Friday
Nov122010
Stuff the Internet Says on Scalability For November 12th, 2010

- Google – A Study In Scalability And A Little Systems Horse Sense. A nice summary by Krishna Sankar of a version of Jeff Dean's classic talk on Google Scalability given to Stanford's EE380 class.
- Quotable Quotes:
- @jkalucki: Getting just 100 servers to work together for the first time is so ridiculously complicated. Horizontal scaling doesn't scale.
- @simeons: Yahoo's scalability is drivem by lots of asynchronous processing. "You learn to love it." -- @rstata Yahoo's CTO
- The Economics of the Cloud: Dissecting a Must-Read White Paper by Bernard Golden. I love the depiction of the unseen and unfelt forces that nevertheless organize everything around them: After a brief introduction, the authors lay out a central thesis: despite initial concerns about shortcomings in new technology offerings, "historically, underlying economics have a much stronger impact on the direction and speed of disruptions, as technological challenges are resolved or overcome through the rapid innovation we've grown accustomed to.
- Cassandra: What is HintedHandoff ? by Royans. The fun starts when a node, which could be the master for a range of keys, goes down.
- Hypertable Use Case: Tribalytic. One of the primary reasons we chose a scalable NoSQL database was so that the system would be architected to scale up as we grow. We can add more countries, increase sample sizes, and sustain more traffic without “hitting the wall”.
- ACID in Theory and Practice by Dan Weinreb. When you dig deep relational databases aren't that much more ACID compliant than NoSQL databases. Everyone compromises for speed.

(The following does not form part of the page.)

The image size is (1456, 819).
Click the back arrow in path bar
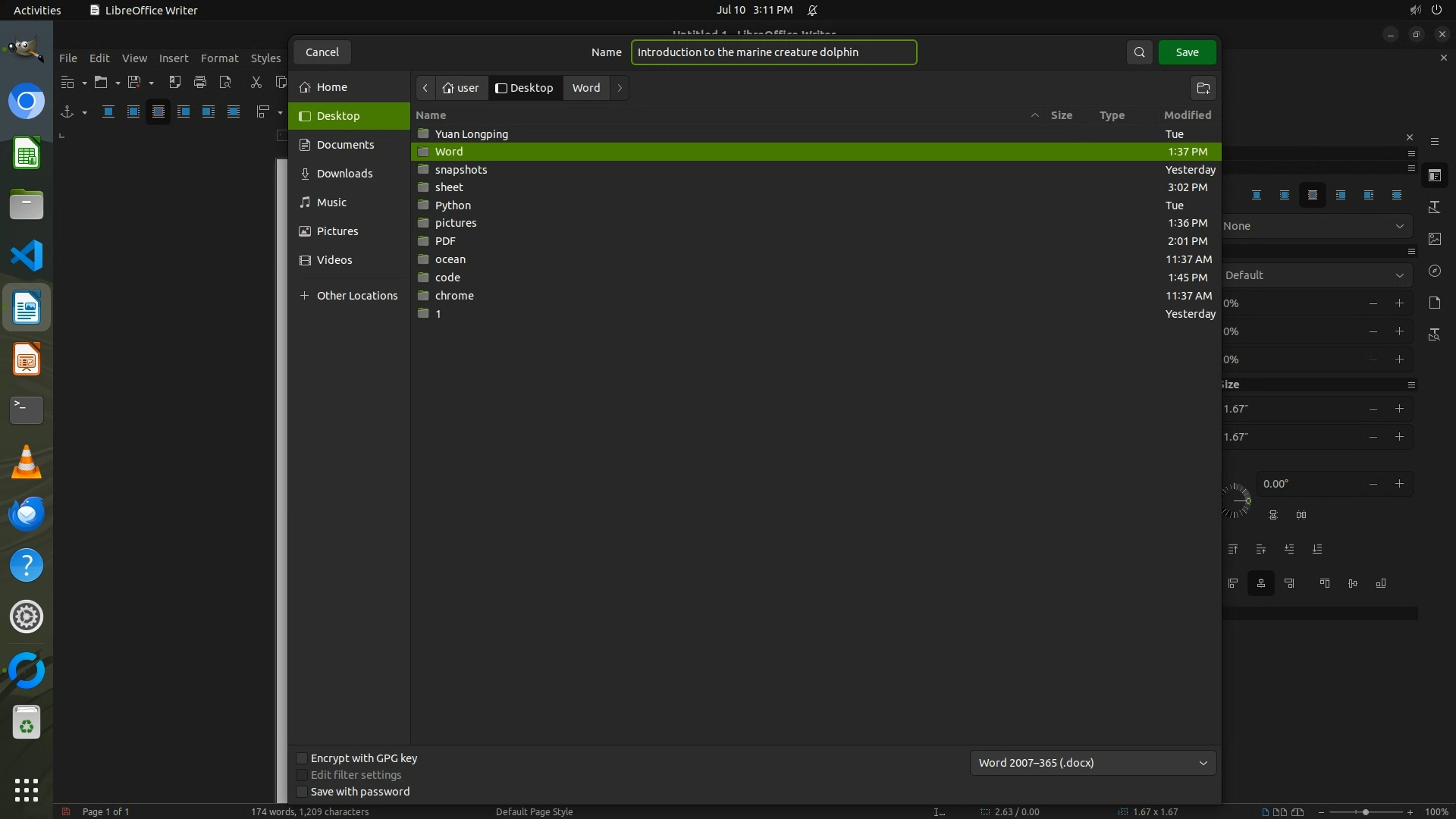(x=425, y=88)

- Which is faster: MySQL or MongoDB? Does it depend on the use case?. Good discussion of when to pick which type of system and why.
- Scalability as a Discipline by AFK Partners. While understanding the rules, patterns, and principles of scalability are completely achievable by anyone in the technology organization, this does not mean that they are widely known.
- Rackspace Cloud Servers versus Amazon EC2: Performance Analysis by Bitsource. All the usual caveats apply with benchmarks, but a very interesting discussion.
- Transparent query layer for MySQL by Robert Eisele.
- The video for the A InfiniteGraph Live Event: A NOSQL Evening in Palo Alto, with Tim Anglade, InfiniteGraph and Scality, is up.
- Adrian Cockcroft's NoSQL Netflix Use Case Comparison for Riak. Riak takes the Netflix quiz.
Reader Comments (1)
From the first entry "Google – A Study In Scalability And A Little Systems Horse Sense",
I really like the chart:
http://doubleclix.files.wordpress.com/2010/11/numberseveryoneshouldknow.png?w=570&h=425
This is what I always have in mind when I am working on fast path code.
Random tangent:
The mutex lock/unlock measurement is deceptive. Repeatedly acquiring a mutex from the same thread without contention is very different from contending for the same mutex across multiple cores and NUMA nodes.
It also ignores the overhead of bouncing cache lines across cores and NUMA nodes over a shared bus with limited bandwidth. The mutex is not the only expensive part of sharing state between cores.